Requirements ->
1) Answer these from the chapter on importing data:
(a) What symbol does Stata use to indicate a missing datapoint?
(b) What name is usually given to data organized with each variable as a single column and each row as a single observation?
(c) What might you need to add to make your columns the same length?
2) Reproduce the passage of the chapter on importing data from "Rule 2. Represent" to "look like this.", word for word.

Chapter 7 Importing Data

Before you can start to explore your data, you need to load it into the R workspace. You can do this by entering it directly into the console or reading it from a script, but a lot of the time you’ll be wanting to import data which yoyu prepared using another piece of software. Often this will be a spreadsheet such as Microsoft Excel or Google Sheets, or you might want to import data that’s been saved as a file for a stats programme such as Stata or SPSS. Importing data is something that often trips people up because R is quite fussy about how it will import data, and if you try to import data that it doesn’t like you’ll find yourself in the usual quagmire of despair and not especially helpful error messages. The crucial trick to avoid this is to make sure that your data are prepared and formatted properly before you start trying to import it. I’ve written down a set of rules about how to organise your data, and If you follow these then you should be able to get it in a format that R will actually deign to read.

7.1 The Rules

I’m assuming here that you’re compiling your data in a spreadsheet and that you’re planning to save it from the spreadsheet and import it into R.

Rule 1. Each variable should be a single column, each row a single observation In other words, if you’ve measured wing length and thorax width for three individuals each of three species of fly, you should have a single column for thorax width, a second for wing length data and another column for fly species, with each individual fly being a separate row. It should look like this:

Species	Thorax_width	Wing_length
melanogaster	0.97	2.8
melanogaster	0.88	3.1
melanogaster	0.90	3.1
simulans	0.88	2.5
simulans	0.76	2.6
pseudoobscura	0.75	2.4
simulans	0.80	2.5
pseudoobscura	0.91	3.1
pseudoobscura	0.79	2.9

This way of organising data is usually called “long” form, and this is really standard for almost any kind of data analysis. The alternative is often called “wide” form and might look like this for our fly example:

Species	melanogaster	melanogaster	melanogaster	simulans	simulans	pseudoobscura	simulans	pseudoobscura	pseudoobscura
Thorax_width	0.97	0.88	0.90	0.88	0.76	0.75	0.80	0.91	0.79
Wing_length	2.8	3.1	3.1	2.5	2.6	2.4	2.5	3.1	2.9

Don’t do this.

Rule 2. Represent missing data by the symbol “NA.” You’ll often have missing datapoints: if something didn’t get measured properly, or if something got dropped, or if that entry in your field notebook is obscured by a mixture of mud, tears and blood. Different software uses different symbols to indicate a missing datapoint: Stata uses “.” for example. If you have missing data then the symbol for this in R is “NA,” so if one of the thorax widths in the example above didn’t get recorded (maybe the fly escaped between having its wings and its thorax measured) then your data should look like this.

Species	Thorax_width	Wing_length
melanogaster	0.97	2.8
melanogaster	0.88	3.1
melanogaster	NA	3.1
simulans	0.88	2.5
simulans	0.76	2.6
pseudoobscura	0.75	2.4
simulans	0.80	2.5
pseudoobscura	0.91	3.1
pseudoobscura	0.79	2.9

Rule 3. Each column should be the same length. Look at the bottom of your columns of data. Do they all end on the same line? If not then why not, since each line is an observation? You might have made a mistake somewhere in your data entry, so check this. You might need to make them the same length by adding “NA”s until they’re all even.

Source excerpt ->
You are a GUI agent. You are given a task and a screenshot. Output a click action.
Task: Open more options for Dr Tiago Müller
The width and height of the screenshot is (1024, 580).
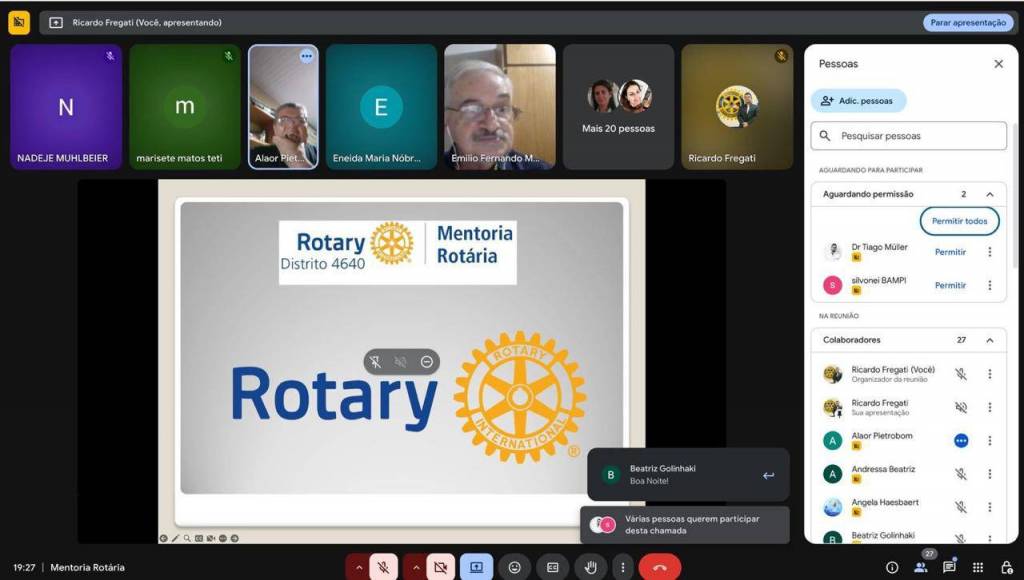(989, 252)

Results in order ->
1)
(a) "."
(b) "Long" form
(c) "NA"s

2)
Rule 2. Represent missing data by the symbol “NA.” You’ll often have missing datapoints: if something didn’t get measured properly, or if something got dropped, or if that entry in your field notebook is obscured by a mixture of mud, tears and blood. Different software uses different symbols to indicate a missing datapoint: Stata uses “.” for example. If you have missing data then the symbol for this in R is “NA,” so if one of the thorax widths in the example above didn’t get recorded (maybe the fly escaped between having its wings and its thorax measured) then your data should look like this.